Claudia Pond Eyley (born 21 June 1946) is a New Zealand artist and filmmaker. Her works are held in the collection of the Auckland Art Gallery Toi o Tāmaki and Museum of New Zealand Te Papa Tongarewa.

== Early life ==
Claudia Pond Eyley was born in 1946 in Matamata, New Zealand.

== Education ==
Eyley has studied in Montreal, New York, and at the Auckland University Elam School of Fine Arts. Eyley was a major figure in Kingsland society circles in the 1970s and 1980s.

== Career ==
=== Art ===
She is a founding member of Visual Artists Against Nuclear Arms and a member of the Association of Women Artists. She has exhibited widely international and within New Zealand, including:
- Guest Artist, N.Z. Society of Sculptors & Painters Show in 1975
- Wellington City Art Gallery in 1985
- Unruly Practices at the Auckland City Art Gallery in 1993
She has completed mural commissions at Stokes Road (1980), Auckland University Arts Commerce (1984), Auckland High Court (1991), and collaborated with Pat Hanly for Flying Colours With Invention, Women's Suffrage Centennial collaborative project at Khartoum Place (1993).

=== Films ===
Eyley has directed four films including:
- Helen (2013), (co-directed with Dan Salmon) documentary about New Zealand's first elected woman Prime Minister, Helen Clark
- Kit & Maynie (2008), documentary about two 90-year-old peace activists who live on Waiheke Island in the Hauraki Gulf of New Zealand
- No Nukes Is Good Nukes!

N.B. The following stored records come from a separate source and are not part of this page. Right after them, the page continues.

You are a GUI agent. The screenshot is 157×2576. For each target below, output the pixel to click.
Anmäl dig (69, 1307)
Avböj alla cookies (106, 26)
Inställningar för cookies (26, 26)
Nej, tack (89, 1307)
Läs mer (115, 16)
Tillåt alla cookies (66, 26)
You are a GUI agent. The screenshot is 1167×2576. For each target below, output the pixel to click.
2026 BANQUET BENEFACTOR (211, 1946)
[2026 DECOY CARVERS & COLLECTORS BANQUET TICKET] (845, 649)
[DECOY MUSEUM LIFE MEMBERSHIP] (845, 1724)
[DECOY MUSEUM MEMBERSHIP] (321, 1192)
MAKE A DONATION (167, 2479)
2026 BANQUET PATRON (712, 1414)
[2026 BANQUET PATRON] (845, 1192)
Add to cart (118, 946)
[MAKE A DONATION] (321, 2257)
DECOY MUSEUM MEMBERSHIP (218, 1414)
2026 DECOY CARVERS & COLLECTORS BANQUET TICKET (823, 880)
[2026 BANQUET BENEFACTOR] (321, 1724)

The Legacy of New Zealand's Grassroots Ant-Nuclear Movement (2007), documentary about New Zealand's Act of Parliament in 1987 which saw New Zealand become a nuclear free nation
- Departure and Return -The Final Journey of the Rainbow Warrior (2006), documentary about Greenpeace's ship, the Rainbow Warrior

=== Books ===
Eyley co-authored the book Helen Clark – Inside Stories with Dan Salmon. She has illustrated three children's books with author Maris O'Rouke: Lillibutt's Big Adventure; Lillibuts Te Araroa Adventure; and Lillibutt's Australian Adventure.